There are three main types of vertices for an absolute value function. There are some vertices which are carried over from the function, and taking its absolute value makes no difference. For example, the vertex of the parabola y = 3*x^2 + 15 is not affected by taking absolute values. Then there are some vertices which are reflected in the x-axis because of the absolute value. For example, the vertex of the absolute value of y = 3*x^2 - 15, that is y = |3*x^2 - 15| will be the reflection of the vertex of the original. Finally there are points where the function is "bounced" off the x-axis. These points can be identified by solving for the roots of the original equation. -------------- The above answer considers the absolute value of a parabola. There is a simpler, more common function, y = lxl. In this form, the vertex is (0,0). A more general form is y = lx-hl +k, where y = lxl has been translated h units to the right and k units up. This function has its vertex at (h,k). Finally, for y = albx-hl + k, where the graph has been stretched vertically by a factor of a and compressed horizontally by a factor of b, the vertex will be at (h/b,ak). Of course, you can always find the vertex by graphing, especially since you might not remember the 2nd or 3rd parts above.
What is the maximum and minimum of quadratic function parent function?
The minimum is the vertex which in this case is 0,0 or the origin. There isn't a maximum.....
Are characteristics of the graph of the absolute value parent function check all that apply?
The graph of the absolute value parent function, ( f(x) = |x| ), has a V-shape with its vertex at the origin (0, 0). It is symmetric about the y-axis, indicating that it is an even function. The graph consists of two linear segments that extend infinitely in the positive y-direction, with a slope of 1 for ( x \geq 0 ) and a slope of -1 for ( x < 0 ). Additionally, it never dips below the x-axis, as absolute values are always non-negative.
Is x2 plus 8 a function?
x2+8= y This equation represents a function. It will be a parabola with the vertex at (0,8). You can easily graph this on a graphing calculator or from prior knowledge. You know the basic graph of y=x2 with vertex (0,0) and opens upwards on the y-axis. From the equation, you simply shift the vertex vertically up 8 so the new vertex is (0,8) This represents a function because for every x value there is one y value.

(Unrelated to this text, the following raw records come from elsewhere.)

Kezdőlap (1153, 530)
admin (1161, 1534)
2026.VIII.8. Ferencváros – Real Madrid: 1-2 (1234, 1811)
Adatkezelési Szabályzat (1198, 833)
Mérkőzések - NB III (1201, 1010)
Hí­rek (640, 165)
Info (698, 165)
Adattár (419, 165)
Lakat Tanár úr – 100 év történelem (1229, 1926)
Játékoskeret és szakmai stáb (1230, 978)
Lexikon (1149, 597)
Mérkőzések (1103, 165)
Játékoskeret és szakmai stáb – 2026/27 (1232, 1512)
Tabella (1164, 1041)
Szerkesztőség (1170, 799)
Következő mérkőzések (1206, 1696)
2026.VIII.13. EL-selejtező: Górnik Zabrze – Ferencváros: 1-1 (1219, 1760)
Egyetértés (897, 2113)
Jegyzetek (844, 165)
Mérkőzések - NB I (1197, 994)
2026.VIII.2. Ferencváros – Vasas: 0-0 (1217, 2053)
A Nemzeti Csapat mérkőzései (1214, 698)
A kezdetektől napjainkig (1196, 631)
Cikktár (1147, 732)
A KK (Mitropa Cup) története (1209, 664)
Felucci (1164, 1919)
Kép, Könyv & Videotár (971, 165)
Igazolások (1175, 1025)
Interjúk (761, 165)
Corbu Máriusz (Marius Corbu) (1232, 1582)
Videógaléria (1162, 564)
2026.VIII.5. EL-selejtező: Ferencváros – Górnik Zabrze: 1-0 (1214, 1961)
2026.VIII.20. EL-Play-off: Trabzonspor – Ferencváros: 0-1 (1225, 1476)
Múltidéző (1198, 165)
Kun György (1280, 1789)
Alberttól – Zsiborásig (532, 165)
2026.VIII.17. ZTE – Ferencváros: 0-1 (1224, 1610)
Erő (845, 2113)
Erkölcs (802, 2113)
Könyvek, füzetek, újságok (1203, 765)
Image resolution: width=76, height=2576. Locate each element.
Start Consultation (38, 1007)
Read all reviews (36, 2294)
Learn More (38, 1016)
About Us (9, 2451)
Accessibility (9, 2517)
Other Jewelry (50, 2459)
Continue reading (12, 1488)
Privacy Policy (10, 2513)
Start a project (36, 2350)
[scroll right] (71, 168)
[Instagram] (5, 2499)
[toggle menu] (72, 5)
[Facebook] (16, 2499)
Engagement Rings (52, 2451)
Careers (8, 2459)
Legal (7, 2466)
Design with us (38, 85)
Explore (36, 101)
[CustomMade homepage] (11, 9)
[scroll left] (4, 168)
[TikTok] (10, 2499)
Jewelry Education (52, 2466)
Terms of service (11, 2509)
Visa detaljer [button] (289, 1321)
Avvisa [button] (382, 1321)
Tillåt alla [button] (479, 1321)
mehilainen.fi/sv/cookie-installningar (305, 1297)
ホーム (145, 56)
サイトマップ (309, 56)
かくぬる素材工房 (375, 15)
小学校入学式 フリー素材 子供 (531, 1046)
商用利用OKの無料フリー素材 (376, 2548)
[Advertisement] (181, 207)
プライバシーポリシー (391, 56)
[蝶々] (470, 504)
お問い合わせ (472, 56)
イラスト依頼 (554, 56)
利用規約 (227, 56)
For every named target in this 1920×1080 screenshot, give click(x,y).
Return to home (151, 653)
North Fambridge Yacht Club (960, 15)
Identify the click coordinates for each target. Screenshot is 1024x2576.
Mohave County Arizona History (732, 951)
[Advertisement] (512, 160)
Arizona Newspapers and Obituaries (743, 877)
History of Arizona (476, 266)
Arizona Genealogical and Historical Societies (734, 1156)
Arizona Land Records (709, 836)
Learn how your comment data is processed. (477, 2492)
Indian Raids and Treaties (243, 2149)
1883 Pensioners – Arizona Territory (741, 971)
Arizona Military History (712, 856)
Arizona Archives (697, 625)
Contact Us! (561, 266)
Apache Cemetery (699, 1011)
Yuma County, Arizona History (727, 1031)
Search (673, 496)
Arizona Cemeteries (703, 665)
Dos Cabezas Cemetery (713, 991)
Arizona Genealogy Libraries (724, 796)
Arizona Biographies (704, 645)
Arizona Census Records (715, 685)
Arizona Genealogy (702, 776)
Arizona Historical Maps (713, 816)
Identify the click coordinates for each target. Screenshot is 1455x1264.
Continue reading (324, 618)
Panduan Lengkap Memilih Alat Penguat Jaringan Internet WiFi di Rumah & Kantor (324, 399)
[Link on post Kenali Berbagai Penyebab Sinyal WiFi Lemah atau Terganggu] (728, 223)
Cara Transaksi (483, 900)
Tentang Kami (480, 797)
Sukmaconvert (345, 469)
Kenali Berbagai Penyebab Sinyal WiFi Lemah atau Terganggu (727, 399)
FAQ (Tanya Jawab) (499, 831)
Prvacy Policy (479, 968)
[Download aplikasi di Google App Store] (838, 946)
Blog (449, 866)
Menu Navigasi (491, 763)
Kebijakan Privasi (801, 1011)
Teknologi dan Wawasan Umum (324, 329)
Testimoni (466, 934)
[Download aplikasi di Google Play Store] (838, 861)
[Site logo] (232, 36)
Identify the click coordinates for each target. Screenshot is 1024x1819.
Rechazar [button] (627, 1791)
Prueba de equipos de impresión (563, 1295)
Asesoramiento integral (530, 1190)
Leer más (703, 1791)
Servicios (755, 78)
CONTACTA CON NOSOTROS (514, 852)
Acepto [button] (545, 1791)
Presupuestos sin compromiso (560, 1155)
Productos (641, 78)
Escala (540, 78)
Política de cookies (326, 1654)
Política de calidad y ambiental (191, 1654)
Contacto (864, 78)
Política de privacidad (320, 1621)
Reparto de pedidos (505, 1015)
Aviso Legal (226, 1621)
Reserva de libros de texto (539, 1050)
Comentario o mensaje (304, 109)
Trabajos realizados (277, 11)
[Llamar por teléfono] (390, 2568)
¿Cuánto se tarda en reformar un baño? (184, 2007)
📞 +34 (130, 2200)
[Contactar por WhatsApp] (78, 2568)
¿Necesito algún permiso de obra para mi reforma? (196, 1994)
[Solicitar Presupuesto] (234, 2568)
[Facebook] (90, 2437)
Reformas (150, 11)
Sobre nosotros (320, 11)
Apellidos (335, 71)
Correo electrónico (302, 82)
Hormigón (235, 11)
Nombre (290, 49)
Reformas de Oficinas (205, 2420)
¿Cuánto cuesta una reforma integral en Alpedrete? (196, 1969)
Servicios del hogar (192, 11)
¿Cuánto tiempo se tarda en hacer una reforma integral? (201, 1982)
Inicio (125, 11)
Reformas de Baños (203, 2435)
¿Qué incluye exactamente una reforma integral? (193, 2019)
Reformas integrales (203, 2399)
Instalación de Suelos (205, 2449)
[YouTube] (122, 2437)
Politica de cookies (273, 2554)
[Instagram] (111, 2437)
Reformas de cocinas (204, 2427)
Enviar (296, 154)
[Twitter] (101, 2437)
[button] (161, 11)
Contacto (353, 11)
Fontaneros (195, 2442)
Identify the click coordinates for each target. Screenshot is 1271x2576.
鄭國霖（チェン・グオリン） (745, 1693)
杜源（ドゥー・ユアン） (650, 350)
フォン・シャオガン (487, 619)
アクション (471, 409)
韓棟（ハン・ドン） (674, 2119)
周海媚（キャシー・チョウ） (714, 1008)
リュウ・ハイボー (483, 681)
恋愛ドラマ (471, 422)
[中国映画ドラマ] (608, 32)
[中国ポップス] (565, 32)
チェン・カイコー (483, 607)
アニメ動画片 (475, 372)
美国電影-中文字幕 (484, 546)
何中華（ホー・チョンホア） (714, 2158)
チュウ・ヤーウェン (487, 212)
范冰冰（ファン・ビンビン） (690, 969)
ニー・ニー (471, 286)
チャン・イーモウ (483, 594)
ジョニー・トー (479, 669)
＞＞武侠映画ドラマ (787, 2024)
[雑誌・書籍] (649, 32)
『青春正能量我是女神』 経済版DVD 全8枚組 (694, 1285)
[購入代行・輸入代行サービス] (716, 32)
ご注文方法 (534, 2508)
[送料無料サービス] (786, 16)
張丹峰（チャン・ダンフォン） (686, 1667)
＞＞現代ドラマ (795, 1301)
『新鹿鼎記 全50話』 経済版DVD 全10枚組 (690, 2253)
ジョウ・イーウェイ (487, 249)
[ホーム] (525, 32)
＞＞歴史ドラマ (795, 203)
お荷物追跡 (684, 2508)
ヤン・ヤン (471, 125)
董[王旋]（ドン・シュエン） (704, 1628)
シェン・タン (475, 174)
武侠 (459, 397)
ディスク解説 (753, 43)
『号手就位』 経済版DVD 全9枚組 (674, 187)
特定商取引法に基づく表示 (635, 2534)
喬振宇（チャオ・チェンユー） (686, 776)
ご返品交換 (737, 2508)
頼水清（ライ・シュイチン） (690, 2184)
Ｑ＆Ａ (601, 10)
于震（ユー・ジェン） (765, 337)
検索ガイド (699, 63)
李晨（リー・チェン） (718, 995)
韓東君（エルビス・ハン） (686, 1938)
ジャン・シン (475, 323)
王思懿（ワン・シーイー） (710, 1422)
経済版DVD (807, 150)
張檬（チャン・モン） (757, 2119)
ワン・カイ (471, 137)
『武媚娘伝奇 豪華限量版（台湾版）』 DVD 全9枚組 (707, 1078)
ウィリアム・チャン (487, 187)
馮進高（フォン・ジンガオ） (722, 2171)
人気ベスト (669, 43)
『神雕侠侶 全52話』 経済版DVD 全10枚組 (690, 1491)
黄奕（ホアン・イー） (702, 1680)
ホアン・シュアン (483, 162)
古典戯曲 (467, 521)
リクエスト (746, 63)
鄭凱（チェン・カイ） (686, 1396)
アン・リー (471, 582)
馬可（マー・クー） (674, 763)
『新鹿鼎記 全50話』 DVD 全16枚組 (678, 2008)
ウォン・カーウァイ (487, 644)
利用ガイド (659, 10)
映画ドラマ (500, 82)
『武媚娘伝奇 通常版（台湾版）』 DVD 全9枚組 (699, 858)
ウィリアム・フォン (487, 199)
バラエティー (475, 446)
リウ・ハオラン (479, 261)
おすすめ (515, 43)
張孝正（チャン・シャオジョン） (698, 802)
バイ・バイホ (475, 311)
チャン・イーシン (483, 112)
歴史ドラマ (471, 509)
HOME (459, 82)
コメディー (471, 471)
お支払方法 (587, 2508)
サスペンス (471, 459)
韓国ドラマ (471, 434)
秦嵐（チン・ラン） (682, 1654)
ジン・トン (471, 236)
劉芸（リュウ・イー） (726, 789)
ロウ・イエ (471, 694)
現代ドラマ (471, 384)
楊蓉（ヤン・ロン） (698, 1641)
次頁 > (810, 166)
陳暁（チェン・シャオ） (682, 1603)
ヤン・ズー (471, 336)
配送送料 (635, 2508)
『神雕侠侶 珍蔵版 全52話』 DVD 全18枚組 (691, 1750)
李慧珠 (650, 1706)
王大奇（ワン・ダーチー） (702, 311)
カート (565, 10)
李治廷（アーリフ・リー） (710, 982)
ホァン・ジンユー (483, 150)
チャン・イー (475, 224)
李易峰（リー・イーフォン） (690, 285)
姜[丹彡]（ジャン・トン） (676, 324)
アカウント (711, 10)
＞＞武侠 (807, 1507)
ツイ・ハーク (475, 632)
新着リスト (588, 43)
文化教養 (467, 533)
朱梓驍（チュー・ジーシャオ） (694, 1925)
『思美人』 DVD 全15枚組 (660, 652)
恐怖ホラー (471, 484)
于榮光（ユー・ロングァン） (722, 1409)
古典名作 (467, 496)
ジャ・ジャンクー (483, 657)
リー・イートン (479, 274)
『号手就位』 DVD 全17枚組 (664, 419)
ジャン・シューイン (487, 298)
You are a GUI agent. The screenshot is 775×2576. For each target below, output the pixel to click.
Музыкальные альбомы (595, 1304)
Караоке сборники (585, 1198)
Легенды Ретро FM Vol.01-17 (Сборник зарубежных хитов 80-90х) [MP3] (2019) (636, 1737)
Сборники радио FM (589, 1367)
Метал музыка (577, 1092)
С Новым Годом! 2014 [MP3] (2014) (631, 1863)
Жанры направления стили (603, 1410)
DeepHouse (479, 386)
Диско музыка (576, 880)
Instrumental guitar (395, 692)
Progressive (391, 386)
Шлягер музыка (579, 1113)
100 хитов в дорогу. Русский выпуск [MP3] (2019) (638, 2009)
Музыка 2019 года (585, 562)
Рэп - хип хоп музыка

What are two absolute value equations that share a vertex?
In math a normal absolute value equations share a vertex.
What are the following functions state the vertex and what transformations on the parent function are needed to make the graph of the given function?
To determine the vertex and transformations of a given function, we first need the specific function itself. For example, if the function is in the form (f(x) = a(x-h)^2 + k), the vertex is ((h, k)). The transformations from the parent function (f(x) = x^2) would include a vertical stretch/compression by factor (a), a horizontal shift (h) units, and a vertical shift (k) units. If you provide the specific function, I can give a more detailed answer.